I can't recommend any specific books. Maybe look for generic fake books with lyrics and chord names. I learned to play guitar by reading songbooks that had chord diagrams positioned above the lyrics. If the keys were wrong, I transposed the chords to keys that worked for me. The top four strings of such diagrams are the same forms you'd use on uke. It ain't rocket science. Have fun!

EDIT: My most-used uke right now is a 6-string with two courses doubled in octaves, tuned g-cC-E-Aa, so the lowest note is on top! I'm working out a fingerpicking arrangement of Del Shannon's RUNAWAY that exploits the double courses. If I was just strumming, it would all be easy. The chords are just Dm-C-Bb-A. Play energetically!

06-14-2015, 12:59 PM
While not specifically just rock & roll oldies (though there are plenty), you might look into the Daily Uke books. They provide a lot of material to work with and are convenient to have. Many uke groups use them as a "go to" reference so everyone can have hundreds of songs at their fingertips.

For free online tabs, scorpex offers a good variety.


06-14-2015, 01:12 PM
Google is your best friend.......really and truely. Just type in a search for "3 chord rock songs ukulele". Take your pick, print them out, put them in a three ring binder.
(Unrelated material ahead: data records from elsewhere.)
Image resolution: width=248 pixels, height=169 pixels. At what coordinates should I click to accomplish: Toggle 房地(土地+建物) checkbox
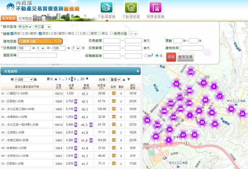(12, 33)

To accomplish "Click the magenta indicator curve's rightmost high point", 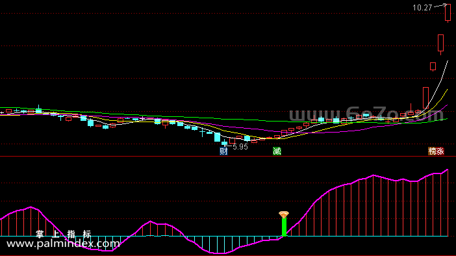I will (448, 170).
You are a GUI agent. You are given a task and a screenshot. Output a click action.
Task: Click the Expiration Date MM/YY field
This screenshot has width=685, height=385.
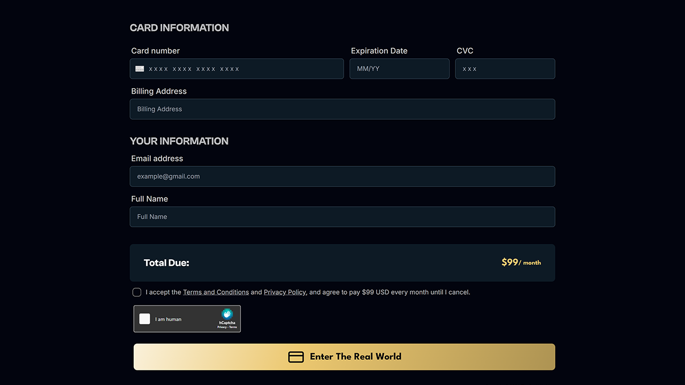click(x=399, y=69)
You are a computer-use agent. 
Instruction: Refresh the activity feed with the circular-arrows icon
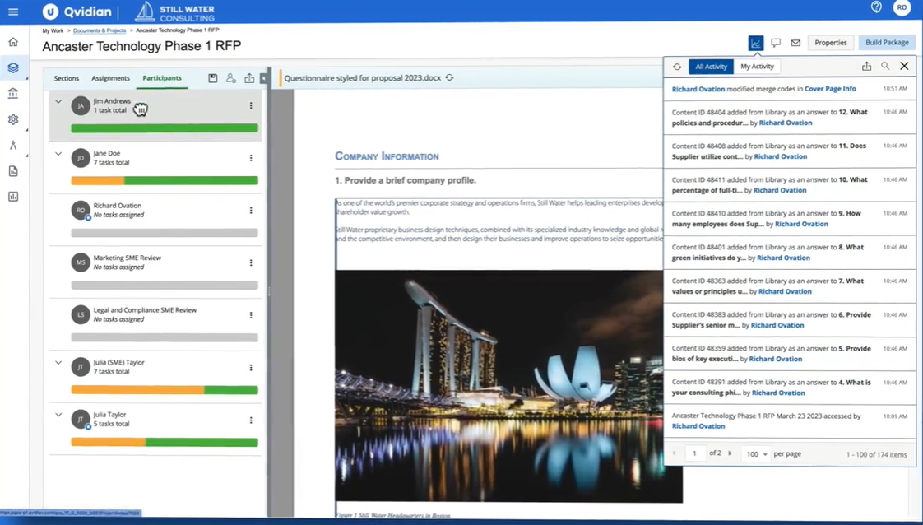[677, 66]
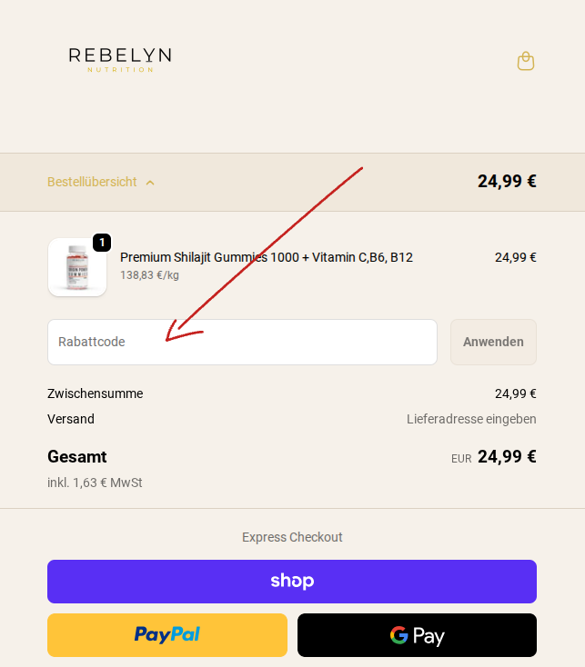This screenshot has width=585, height=667.
Task: Choose PayPal express checkout
Action: click(x=167, y=635)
I have three different rock and roll ukulele song books but spend 90% of my time in my binder playing the favorites that I printed off.

06-14-2015, 03:41 PM
The big easy ukulele tab book has a big genre spread including some stones, Beatles and Garcia but not the three you mention. It's full of jazz, Christmas and newer rock songs as well if those interest you. I use it regularly. 62 songs for $24 beats a lot of others I've come across.
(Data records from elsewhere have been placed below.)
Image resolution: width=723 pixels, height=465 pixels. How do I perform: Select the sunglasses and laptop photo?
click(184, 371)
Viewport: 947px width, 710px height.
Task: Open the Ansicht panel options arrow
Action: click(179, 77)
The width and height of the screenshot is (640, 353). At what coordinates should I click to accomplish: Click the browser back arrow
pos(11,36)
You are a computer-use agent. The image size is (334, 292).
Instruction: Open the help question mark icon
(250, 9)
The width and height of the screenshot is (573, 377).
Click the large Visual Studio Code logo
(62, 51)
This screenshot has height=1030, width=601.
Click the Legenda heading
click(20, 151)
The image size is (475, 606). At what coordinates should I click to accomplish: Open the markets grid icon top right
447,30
There are some Elvis uke books out there but I haven't used one.

06-18-2015, 05:57 AM
I started off the same. I got a few chords down and then wanted to play all my favorite rock songs of the 60s and 70s. However some of them are really not that easy to play. Once I got the Daily uke book and The Leap year book I discovered that the songs just previous to the heavy rock era are fairly easy and fun to play and easy to sing with. I found myself really digging some of the songs from my parents time and up to and including the 50s. So open your mind to that possibility. You won't regret it imo. You'll find plenty of songs to play to keep it interesting and the rock songs will be a lot easier down the road. Of course there are plenty of simplified versions of rock songs but often they sound weak to my ear.

Phluffy the Destroyer
06-18-2015, 07:31 PM
Have you checked your local library? If you live in a decent size town, your local library should have a music section.

At the Kansas City Public Library, for instance, there are a couple of thousand music books available. In that section they have what are lovingly referred to as "fakebooks". A fakebook is essentially non-sanctioned versions of well known songs that may or may not be entirely accurate. Sometimes they alter the music slightly to skirt copyright laws... These books come by year, band, genre, etc.. So, you may find a book for Rock and Roll in the Year 1982, or one for The Best of The Who.

The way these are notated, there is music for piano and guitar chords, and it looks pretty much like the notation in Ukulele Daily. A C on a guitar is pretty much the same as a C on a ukulele as far as the sound goes. Ukes are higher octaves, of course, but in general. a song that calls for a C on a guitar is usually played as a C on a ukulele too.

Also, since you clearly have access to a computer, you might look for music over at Ultimate Guitar. They have an ever expanding music library AND they have notation for ukulele. Many of the music chords contain a link to show you the fingering, and alternative fingering...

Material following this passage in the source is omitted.